Bennington-area businesses benefit from global market


BENNINGTON -- While it may not seem like it to most residents, Vermont benefits significantly from a globalized business market.

Business Roundtable, a conservative, pro-business reform group made up of CEOs of major U.S. corporations, says that in 2011, Vermont's 239 U.S.-based globally engaged companies accounted for 33 percent of the state's private sector output and 31 percent of private sector jobs, equating to $8.2 billion and 108,500 jobs. These jobs, according to BRT, paid an average of $60,649 in wages, salaries, and benefits. The study defined globally engaged companies as any that owned at least 10 percent of an overseas business.

It is worth noting, however, that the average wage listed in the release comes from the 31,300 jobs that the study calls a "direct contribution," or workers that were directly hired by the globally engaged companies. The total number of jobs listed, 108,500, on the other hand, includes both direct and indirect hires, or workers hired in the supply chain of the companies. The average payroll for the 77,200 indirectly created jobs is closer to $40,155 per year, which creates a true average between the two groups of $46,083.

Peter Odierna, executive director of the Bennington County Industrial Corporation, spoke of how a globalized economy has benefited the Bennington area.

"There are two distinct avenues for globalization," said Odierna, "The first is the sending of manufacturing jobs to lower-wage countries, which has hurt our economy." The second avenue, however, Odierna noted, was that international companies would be drawn to Bennington.

Odierna pointed out that NSK Steering Systems America Inc. has their headquarters in Bennington, while their parent company is based in Japan. Bennington is also home to four Israeli companies.

"Our community has benefitted from globalization," said Odierna.

BRT released the numbers to promote its Campaign for Home Court Advantage, which seeks federal corporate tax reform. According to the campaign's website, it has four goals: To lower the corporate tax rate, end double taxation of foreign earnings, simplify the corporate tax code, and reform the corporate tax code in a "fiscally responsible, revenue neutral way." Data on all 50 states was released.

The current combined statutory corporate tax rate in America is 39.1 percent, considerably higher than the average for member countries of the Organization for Economic Co-operation and Development, which is 25 percent.

BRT would like to see that rate lowered to match those of the other member countries.

Currently, U.S.-based companies that have markets overseas have to pay a tax to the country in which their goods or services are sold, and then another tax to the U. S. when bringing that money back into America. BRT seeks to end this double-taxation, and see those companies invest their profits back into the U.S., instead of keeping them overseas to avoid a second tax. While Odierna noted that the BCIC doesn't have a specific opinion on this issue, he said, "Anything our legislators can do to address this issue, to bring that money back into America, would be a benefit." BRT claims that the current tax code is decades old and has grown too complex, which leaves companies putting significant resources simply into simply trying to stay compliant. They advocate re-writing and streamlining the current code.

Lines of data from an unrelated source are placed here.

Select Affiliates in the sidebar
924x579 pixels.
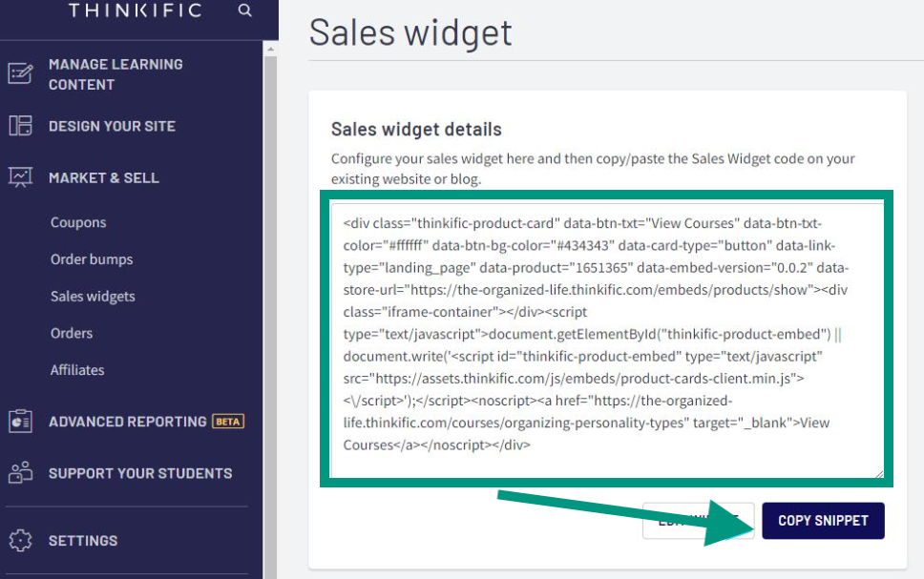[77, 370]
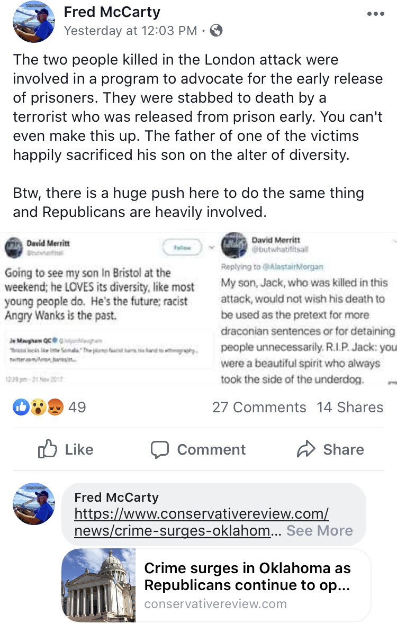397x624 pixels.
Task: Open the right David Merritt tweet image
Action: (307, 308)
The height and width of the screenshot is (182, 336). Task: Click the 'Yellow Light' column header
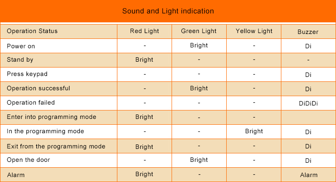point(254,31)
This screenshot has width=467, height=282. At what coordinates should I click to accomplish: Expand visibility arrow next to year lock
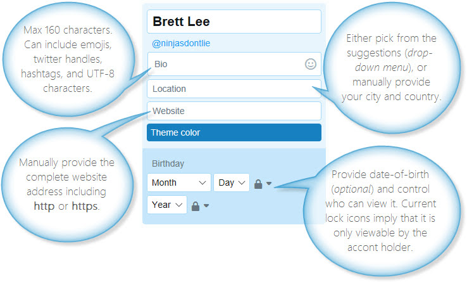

Finally, BRT advocates that any reforms to the tax code must be done in a revenue neutral manner, so as not to further increase the country's budget deficit. Effectively, any revenues that the government loses from decreasing the corporate tax rate will have to be made up in other ways. BRT is somewhat unclear on how they would accomplish this, saying; "The Roundtable advocates that these reforms be achieved in a revenue-neutral manner by relying solely on broadening the base of the corporate tax system." One local company that has significant markets overseas is Global-Z International Contact Data Hygiene Services, which is based in Bennington.

Global-Z works entirely with international computer databases, helping companies keep track of their customer bases, and removing outdated information.

"For the most part we service domestic companies who do business overseas," said Paul Harris, sales and marketing assistant for the company, noting that they did have some international clients. "We service every country in the world, except the one we're based in. That's our niche." Global-Z hires about 20 local employees to work at the Bennington headquarters, most of whom are based in Vermont. "We have a commitment to Southern Vermont," said Harris.